Dataset items:
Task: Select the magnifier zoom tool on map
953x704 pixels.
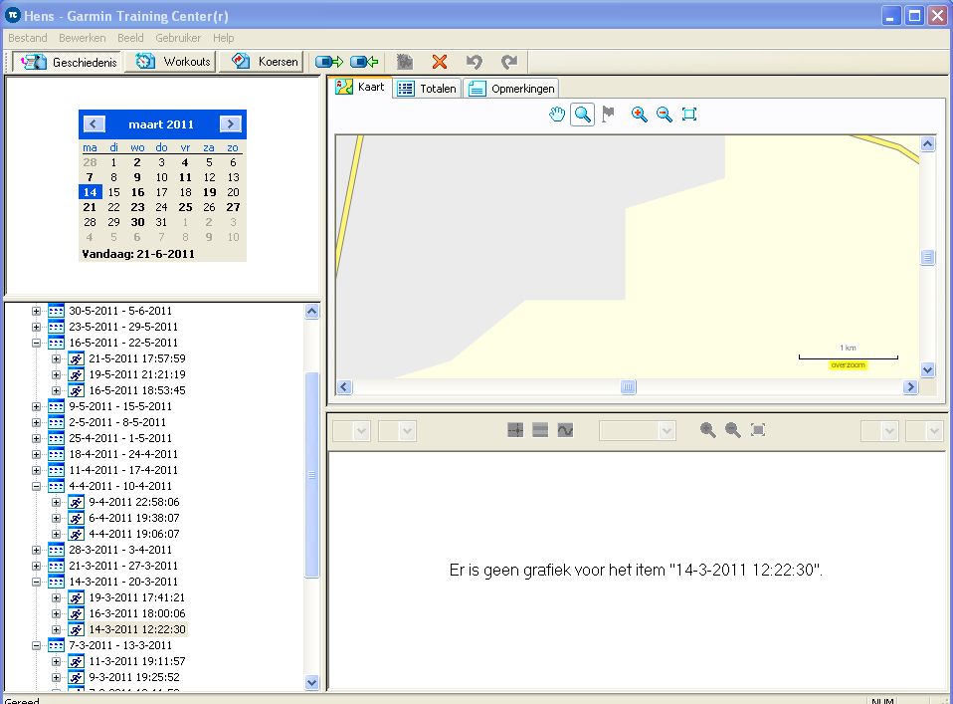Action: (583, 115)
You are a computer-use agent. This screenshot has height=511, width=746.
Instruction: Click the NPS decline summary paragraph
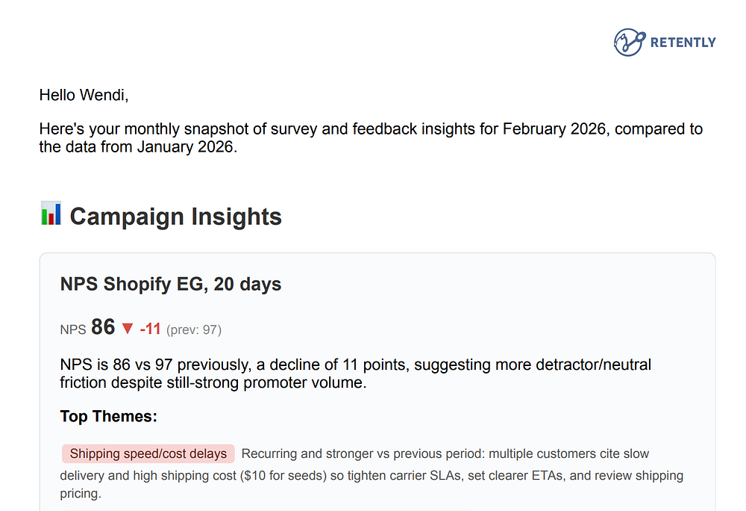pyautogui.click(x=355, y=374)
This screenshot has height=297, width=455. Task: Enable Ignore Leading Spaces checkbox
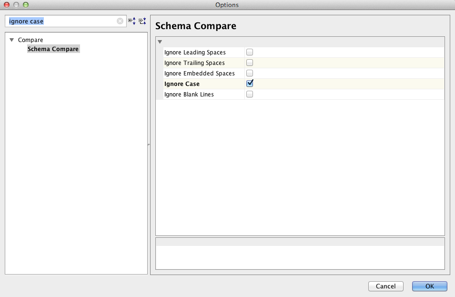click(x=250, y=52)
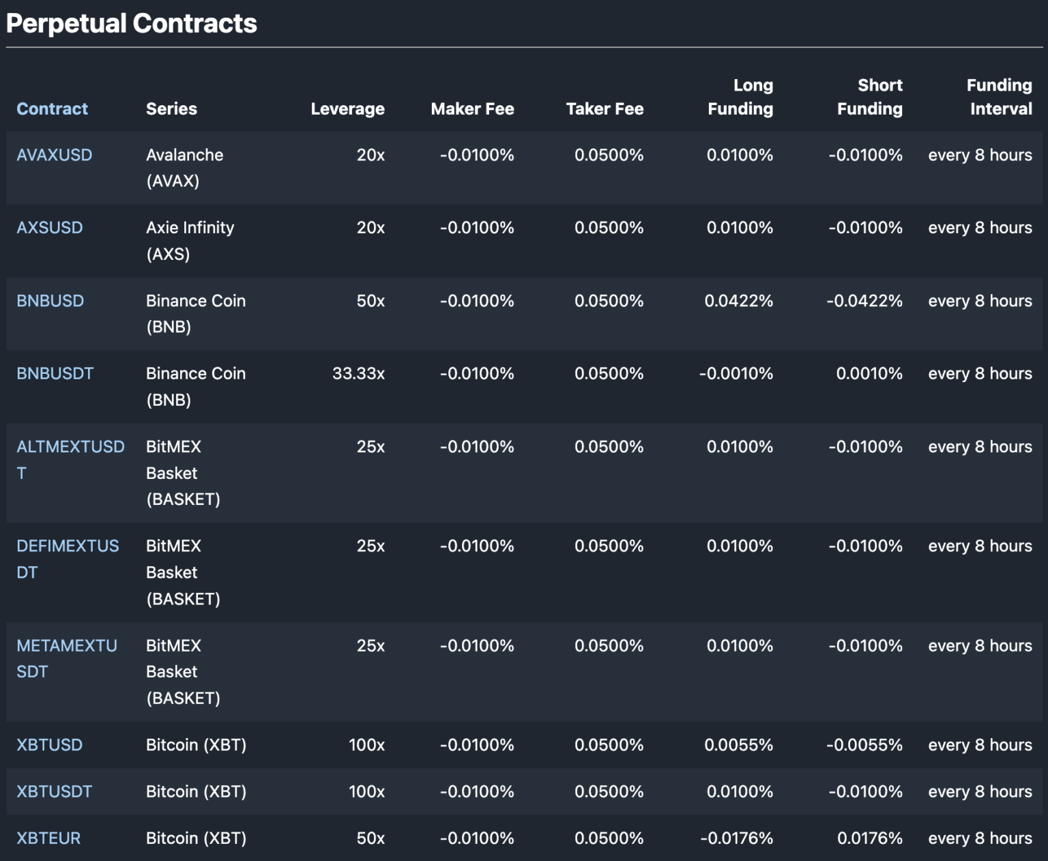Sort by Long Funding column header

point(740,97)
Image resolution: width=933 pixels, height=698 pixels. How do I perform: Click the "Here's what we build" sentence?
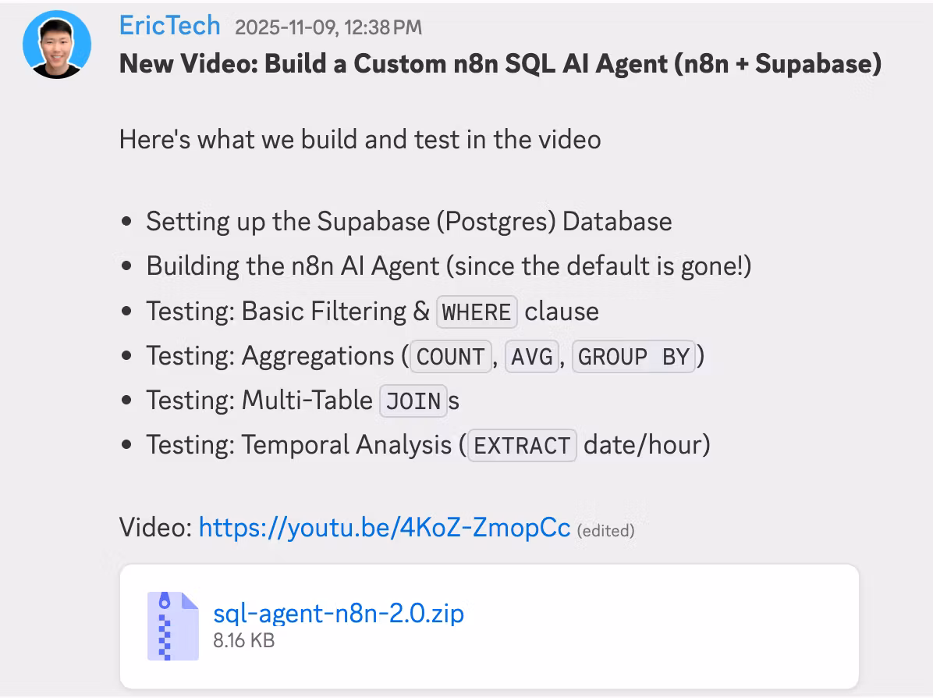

[TASK DETAILS]: Each entry should come back exactly as written, with its pictures omitted.

[EXERCISE OUTPUT]:
Task: Select the magnifier zoom tool on map
953x704 pixels.
Action: (583, 115)
You are a computer-use agent. This screenshot has height=511, width=746.
Instruction: Click the NPS decline summary paragraph
pyautogui.click(x=355, y=374)
This screenshot has height=297, width=455. Task: Enable Ignore Leading Spaces checkbox
click(x=250, y=52)
Sort by Long Funding column header

point(740,97)
Image resolution: width=933 pixels, height=698 pixels. How do I perform: Click the "Here's what we build" sentence?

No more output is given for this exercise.